On Cape York, ant lions dig their pits in the open, at least in the dry season. Note the boot print for scale.
I began playing with ant lions in 1951, and they are still
my favourite animals, because they dig such neat holes, like this.
The ant lion sits
in a pit in the sand, waiting for food to tumble in. (Yes, this was also in
chapter 5.)
To keep ant lions, you will need some sandy soil in a flat
tray, a plastic cup and a supply of ants. They live in sandy soil, under rock
overhangs, beneath the eaves of houses, or under houses that are on piers, and
similar sandy areas. Get some dry sand or sandy soil, put it in a flat tray,
about 6 cm deep, and then hunt your ant lions. Look for small conical holes,
about 1 to 3 cm across, in sandy soil in dry places.
Use the plastic
cup to scoop up an entire conical nest, taking 2 or 3 cm of sand from
underneath, and dump the whole lot into a bucket. Do this a few times, and take
your sand back to the tray. Spread the collected sand out, and wait for a
while: soon you will see the ant lions start to dig new holes.
A white dish has
all sorts of uses. Here, it’s a holiday home for ant lions.

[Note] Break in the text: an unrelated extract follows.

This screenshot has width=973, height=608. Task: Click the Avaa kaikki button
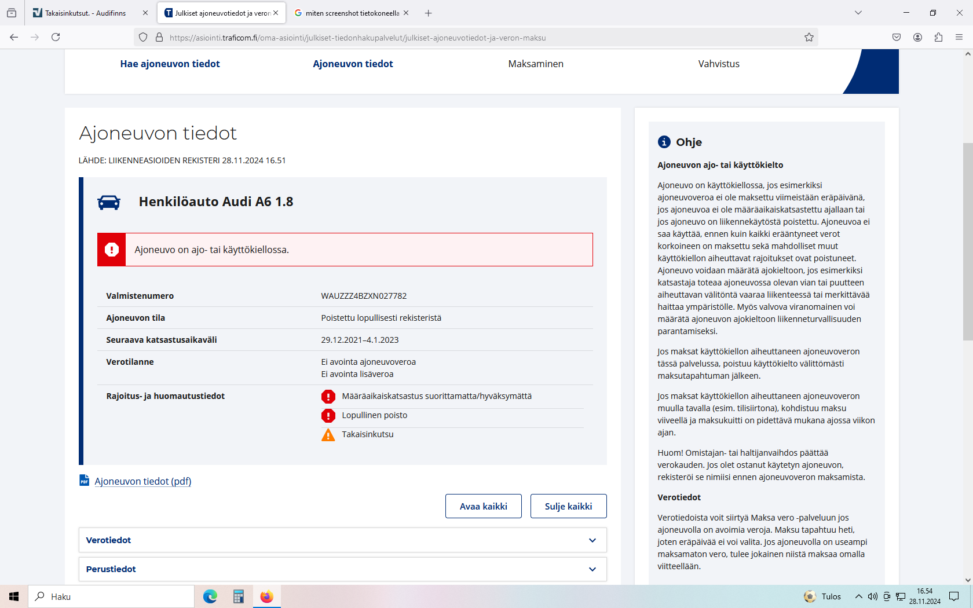point(483,506)
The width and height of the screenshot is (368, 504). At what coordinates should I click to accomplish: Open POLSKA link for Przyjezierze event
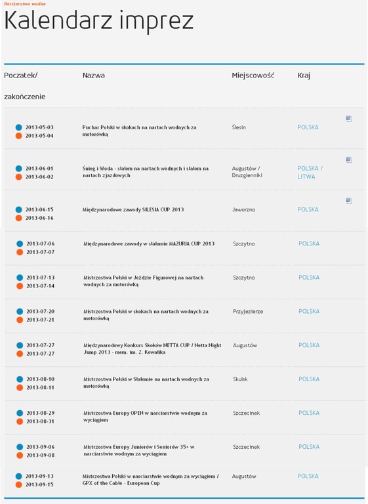click(x=309, y=312)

Let them go without food for a day or two, and then make up
some sort of an ant trap (a test tube with a small amount of treacly sugar
solution or “Vegemite” works well). Leave the trap near an ant nest.

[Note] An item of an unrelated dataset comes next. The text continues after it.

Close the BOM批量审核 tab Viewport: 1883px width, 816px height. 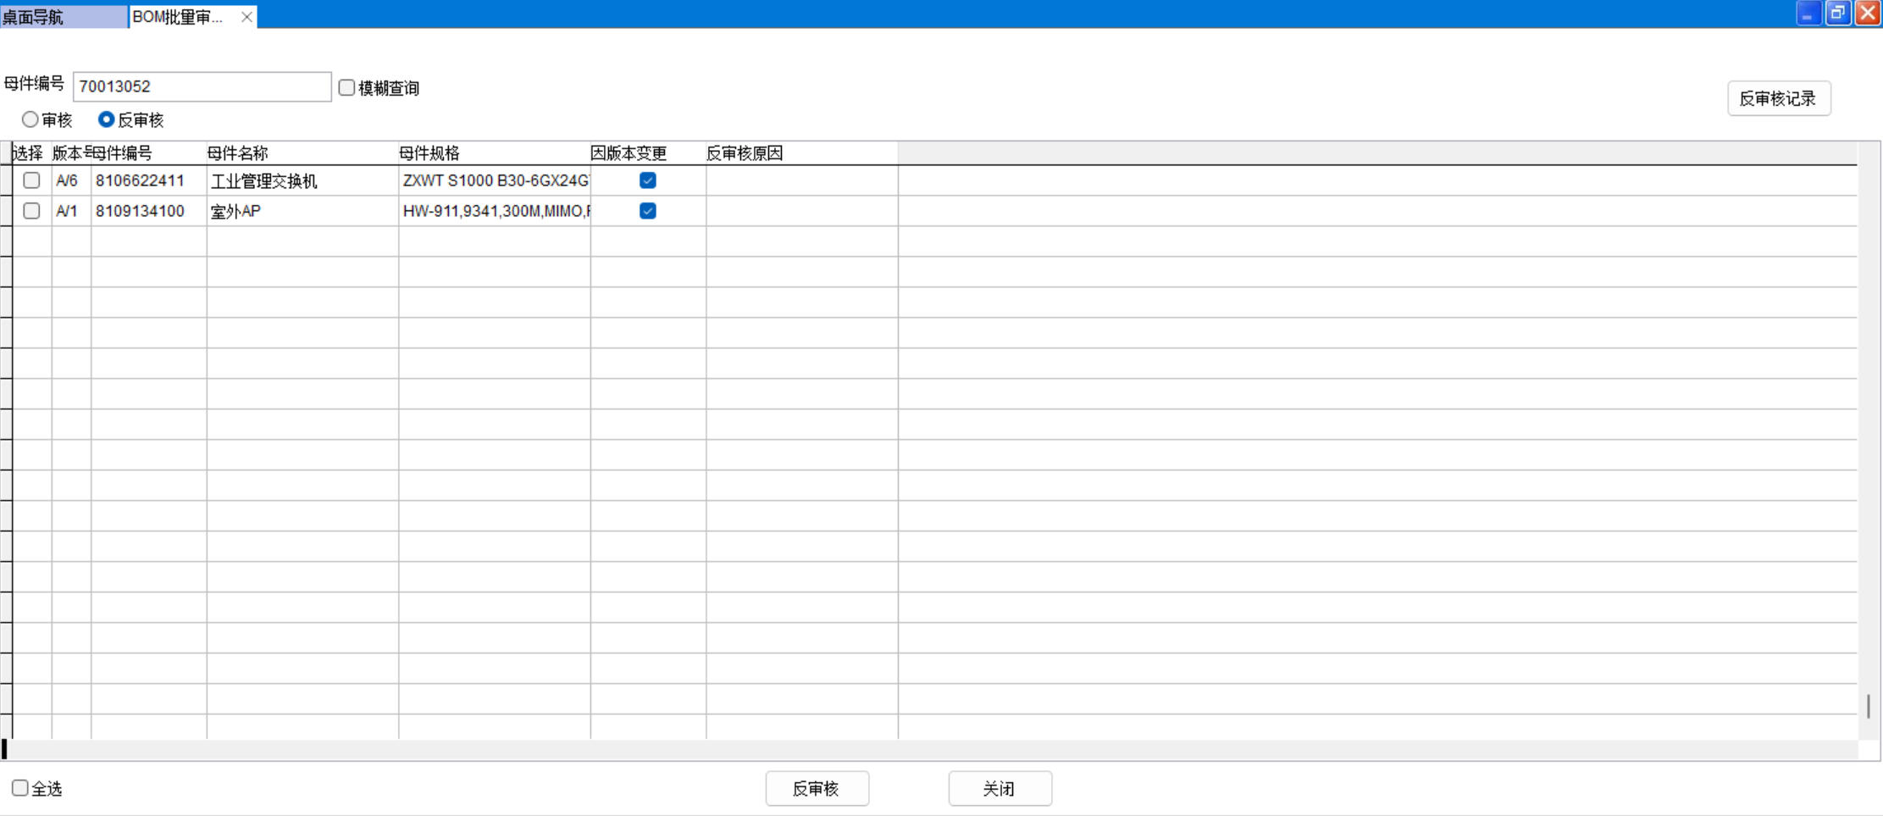pos(246,17)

When there are a few ants inside, pick the tube up, and seal it, then take it
to the ant lion tray. The tray will be looking like a lunar landscape, with
little pits where the ant lions are. Release a couple of ants in the middle,
and watch what happens.
Ant lions are the
larval stages of beautiful lacewings, and adults and larvae all prey on small
insects. Mostly the larvae eat ants, but I have also seen one eat a small
weevil.
The larva of a
lacewing, which we call an ant lion.
The ant lion has a large head, with a big pair of nippers.
It burrows into loose dry sandy soil and then throws sand out with flicks of
its head, making a small conical pit. Then it sits at the bottom of the pit,
waiting for something to fall in.
The dry sand is at
the angle of rest for sand, around 30 degrees. If anything
blunders over the edge, it and a small amount of sand, tumble to the bottom of
the pit where the JAWS are waiting. If the ant escapes, the sides of the pit
fall down, carrying the ant back again, and all the while, the ant lion is
tossing more sand up out of the pit. Some of that rolls down, pushing the ant
back to the bottom. Soon the ant is seized, and pulled under the surface, where
the ant lion slurps out its body juices.